首先老规矩观察一下chrome开发者模式中的各项参数，尤其是Response返回的一系列参数，我要需要这些参数来做浏览器模拟登陆。

写好需要模拟浏览器登录的header后，我们分析一下拿下一页数据的操作，发现直接改变Url参数就可以跳转到下一页，

因此跳转到下一页代码：

url = "https://www.zhipin.com/c101280600/h_101280600/?"  # 深圳地区编号101280600

paras = 'query=' + language + '&page=' + str(page) + '&ka=page-' + str(page)
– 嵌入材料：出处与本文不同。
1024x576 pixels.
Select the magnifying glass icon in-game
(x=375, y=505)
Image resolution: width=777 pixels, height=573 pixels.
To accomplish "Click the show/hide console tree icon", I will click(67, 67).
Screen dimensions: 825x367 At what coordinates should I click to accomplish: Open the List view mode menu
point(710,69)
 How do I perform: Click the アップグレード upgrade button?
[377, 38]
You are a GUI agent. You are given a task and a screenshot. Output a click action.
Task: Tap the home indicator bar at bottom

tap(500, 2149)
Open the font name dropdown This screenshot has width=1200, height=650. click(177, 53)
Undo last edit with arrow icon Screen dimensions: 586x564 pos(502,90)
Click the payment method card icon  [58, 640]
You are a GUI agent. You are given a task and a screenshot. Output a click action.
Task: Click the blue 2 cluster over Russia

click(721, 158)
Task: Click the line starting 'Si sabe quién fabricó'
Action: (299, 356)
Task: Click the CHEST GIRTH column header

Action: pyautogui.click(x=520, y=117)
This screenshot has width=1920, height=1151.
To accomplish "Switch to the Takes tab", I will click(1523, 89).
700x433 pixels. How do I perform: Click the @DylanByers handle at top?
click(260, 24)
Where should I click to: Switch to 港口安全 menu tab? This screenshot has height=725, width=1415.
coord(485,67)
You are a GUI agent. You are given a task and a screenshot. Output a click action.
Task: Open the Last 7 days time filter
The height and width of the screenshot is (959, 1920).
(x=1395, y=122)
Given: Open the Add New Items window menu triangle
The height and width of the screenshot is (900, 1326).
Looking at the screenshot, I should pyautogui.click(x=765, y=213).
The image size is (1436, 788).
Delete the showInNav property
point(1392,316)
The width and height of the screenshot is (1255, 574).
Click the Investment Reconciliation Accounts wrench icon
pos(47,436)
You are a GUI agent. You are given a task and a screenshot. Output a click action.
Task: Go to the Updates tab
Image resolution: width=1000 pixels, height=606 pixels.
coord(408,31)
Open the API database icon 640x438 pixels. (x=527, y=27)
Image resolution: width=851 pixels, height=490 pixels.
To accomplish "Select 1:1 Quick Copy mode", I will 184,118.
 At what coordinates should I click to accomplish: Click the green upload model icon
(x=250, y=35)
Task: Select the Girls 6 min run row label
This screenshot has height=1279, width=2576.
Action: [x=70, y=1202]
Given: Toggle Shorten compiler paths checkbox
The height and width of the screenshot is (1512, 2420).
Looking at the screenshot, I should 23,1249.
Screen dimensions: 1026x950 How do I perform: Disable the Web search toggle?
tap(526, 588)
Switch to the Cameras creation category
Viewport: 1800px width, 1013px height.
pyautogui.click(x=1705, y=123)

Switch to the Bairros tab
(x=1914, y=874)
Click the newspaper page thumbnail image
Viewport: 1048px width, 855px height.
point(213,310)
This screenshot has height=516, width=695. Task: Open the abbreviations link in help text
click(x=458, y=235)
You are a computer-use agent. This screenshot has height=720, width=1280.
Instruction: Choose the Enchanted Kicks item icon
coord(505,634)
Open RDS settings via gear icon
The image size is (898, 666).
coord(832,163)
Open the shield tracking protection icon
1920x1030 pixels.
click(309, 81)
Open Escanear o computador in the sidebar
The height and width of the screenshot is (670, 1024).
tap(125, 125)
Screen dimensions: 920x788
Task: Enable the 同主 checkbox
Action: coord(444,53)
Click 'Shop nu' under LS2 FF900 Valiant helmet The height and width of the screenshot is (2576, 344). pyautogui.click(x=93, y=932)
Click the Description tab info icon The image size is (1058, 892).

只需要修改__main__方法的参数，可以控制要读的页数，以及要搜索的职位关键字：

if __name__ == '__main__':
    main('java',3)

对于首页的DOM, 我决定用熟悉的漂亮的汤来进行解析，通过对网站的DOM源码分解，我们找到了对应需要的一些信息的<tags>，

并且拿到我们想要的职位名称，薪资，学历，以及工作年限；

观察一下Boss直聘的DOM，发现想要的数据比较好拿；

如图都放在<li>里面：

对应的BeautifulSoup代码：

response = requests.get(newUrl, headers = header, proxies = proxy )
soup = BeautifulSoup(response.text, "html.parser")

for item in soup.select("div .job-list ul li"):

    job_title = item.select("div .job-title")[0].text
    job_detail = 'http://www.zhipin.com'+ item.select("div .info-primary a")[0].get('href')
    job_salary = item.select('div .info-primary span')[0].text
    job_requirements = item.select('div .info-primary p')[0].text.replace("深圳 ", "")
    job_diploma = job_requirements[-2 : len(job_requirements)]  # 拿最后两位
    job_years = job_requirements.replace(job_diploma,"")
    job_info = {"职位": job_title, "薪资": job_salary, "学历": job_diploma, "工龄": job_years}

单击选中的job后，可以进入到job的详细信息，其中包括公司的详细信息，岗位要求，任职要求等信息。其实如果能熟练使用bs去解析，我还是更倾向于用漂亮的汤。

但是为了练习，我们尝试用正则表达式去拿我们需要的岗位要求等信息，在py中需要引入re这个包。

通过对DOM的分析，我们发现所需要的职位描述等信息，都保存在<div class="text">内，所以我们先用正则直接拿这个div内的信息，Tip：在正则表达式编辑过程中用(.*?)表示

自己需要的内容，可以先调用re.compile('regax...')编译了正则表达式后，再用re.findall()方法去拿需要的值。因为后面我们想通过岗位需求内的数据做词频分析，所以也做了数

据清洗。

 response = requests.get(url,headers = header)
 regax = re.compile('<div class="job-sec">.*?<div class="text">(.*?)</div>',re.S)
 result = re.findall(regax, response.text)[0]  # 拿到任职要求等信息
 filtedData = re.findall(r'[一-龥]+',result) # 拿到清洗过的数据，存在数组中

然后我们想把job对应的信息存入excel表格，以及需要进行词频分析的数据，存入txt文件，对应的方法在上一篇以及记录啦。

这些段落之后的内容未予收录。